-- EXERCISE INPUTS start --
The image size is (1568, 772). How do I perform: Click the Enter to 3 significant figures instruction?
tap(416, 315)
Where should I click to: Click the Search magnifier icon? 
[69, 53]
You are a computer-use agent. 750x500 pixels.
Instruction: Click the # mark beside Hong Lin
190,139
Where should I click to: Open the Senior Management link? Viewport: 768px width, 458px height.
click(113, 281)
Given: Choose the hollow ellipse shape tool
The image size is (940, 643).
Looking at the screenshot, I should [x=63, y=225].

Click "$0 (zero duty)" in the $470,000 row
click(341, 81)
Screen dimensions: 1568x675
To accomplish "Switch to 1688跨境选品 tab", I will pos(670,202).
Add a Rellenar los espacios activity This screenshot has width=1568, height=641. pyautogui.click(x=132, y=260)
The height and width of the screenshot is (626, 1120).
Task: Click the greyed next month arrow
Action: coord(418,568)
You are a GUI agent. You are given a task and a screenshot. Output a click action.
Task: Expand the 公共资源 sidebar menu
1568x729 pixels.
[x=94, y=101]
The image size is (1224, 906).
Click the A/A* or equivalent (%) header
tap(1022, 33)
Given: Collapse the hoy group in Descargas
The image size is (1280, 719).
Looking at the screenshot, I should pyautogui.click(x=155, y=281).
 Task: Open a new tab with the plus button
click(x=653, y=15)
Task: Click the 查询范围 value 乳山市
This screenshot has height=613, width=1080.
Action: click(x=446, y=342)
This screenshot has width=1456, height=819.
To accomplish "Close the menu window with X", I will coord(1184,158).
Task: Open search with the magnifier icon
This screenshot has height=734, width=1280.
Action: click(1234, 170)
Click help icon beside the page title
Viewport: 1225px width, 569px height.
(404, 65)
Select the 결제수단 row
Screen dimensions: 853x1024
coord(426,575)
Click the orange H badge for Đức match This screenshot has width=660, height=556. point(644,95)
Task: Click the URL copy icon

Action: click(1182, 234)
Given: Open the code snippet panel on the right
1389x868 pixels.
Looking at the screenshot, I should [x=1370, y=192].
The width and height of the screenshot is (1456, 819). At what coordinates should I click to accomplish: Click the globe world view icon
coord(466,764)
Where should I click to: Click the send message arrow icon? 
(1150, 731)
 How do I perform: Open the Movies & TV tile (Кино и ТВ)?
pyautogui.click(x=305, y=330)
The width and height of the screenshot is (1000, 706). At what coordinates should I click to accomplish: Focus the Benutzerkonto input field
-- EXERCISE INPUTS end --
**WHAT IS REQUIRED**
Copy out all of the records above, word for word, from the first line to the last.

**TASK OUTPUT**
The image size is (1568, 772). How do I perform: Click the Enter to 3 significant figures instruction?
tap(416, 315)
Where should I click to: Click the Search magnifier icon? 
[69, 53]
You are a computer-use agent. 750x500 pixels.
Instruction: Click the # mark beside Hong Lin
190,139
Where should I click to: Open the Senior Management link? Viewport: 768px width, 458px height.
click(113, 281)
Given: Choose the hollow ellipse shape tool
The image size is (940, 643).
Looking at the screenshot, I should [x=63, y=225].

Click "$0 (zero duty)" in the $470,000 row
click(341, 81)
Screen dimensions: 1568x675
To accomplish "Switch to 1688跨境选品 tab", I will pos(670,202).
Add a Rellenar los espacios activity This screenshot has width=1568, height=641. pyautogui.click(x=132, y=260)
The height and width of the screenshot is (626, 1120).
Task: Click the greyed next month arrow
Action: coord(418,568)
You are a GUI agent. You are given a task and a screenshot. Output a click action.
Task: Expand the 公共资源 sidebar menu
1568x729 pixels.
[x=94, y=101]
The image size is (1224, 906).
Click the A/A* or equivalent (%) header
tap(1022, 33)
Given: Collapse the hoy group in Descargas
The image size is (1280, 719).
Looking at the screenshot, I should pyautogui.click(x=155, y=281).
 Task: Open a new tab with the plus button
click(x=653, y=15)
Task: Click the 查询范围 value 乳山市
This screenshot has height=613, width=1080.
Action: click(x=446, y=342)
This screenshot has width=1456, height=819.
To accomplish "Close the menu window with X", I will coord(1184,158).
Task: Open search with the magnifier icon
This screenshot has height=734, width=1280.
Action: click(1234, 170)
Click help icon beside the page title
Viewport: 1225px width, 569px height.
(404, 65)
Select the 결제수단 row
Screen dimensions: 853x1024
coord(426,575)
Click the orange H badge for Đức match This screenshot has width=660, height=556. point(644,95)
Task: Click the URL copy icon

Action: click(1182, 234)
Given: Open the code snippet panel on the right
1389x868 pixels.
Looking at the screenshot, I should [x=1370, y=192].
The width and height of the screenshot is (1456, 819). At what coordinates should I click to accomplish: Click the globe world view icon
coord(466,764)
Where should I click to: Click the send message arrow icon? 
(1150, 731)
 How do I perform: Open the Movies & TV tile (Кино и ТВ)?
pyautogui.click(x=305, y=330)
The width and height of the screenshot is (1000, 706). At what coordinates should I click to accomplish: Focus the Benutzerkonto input field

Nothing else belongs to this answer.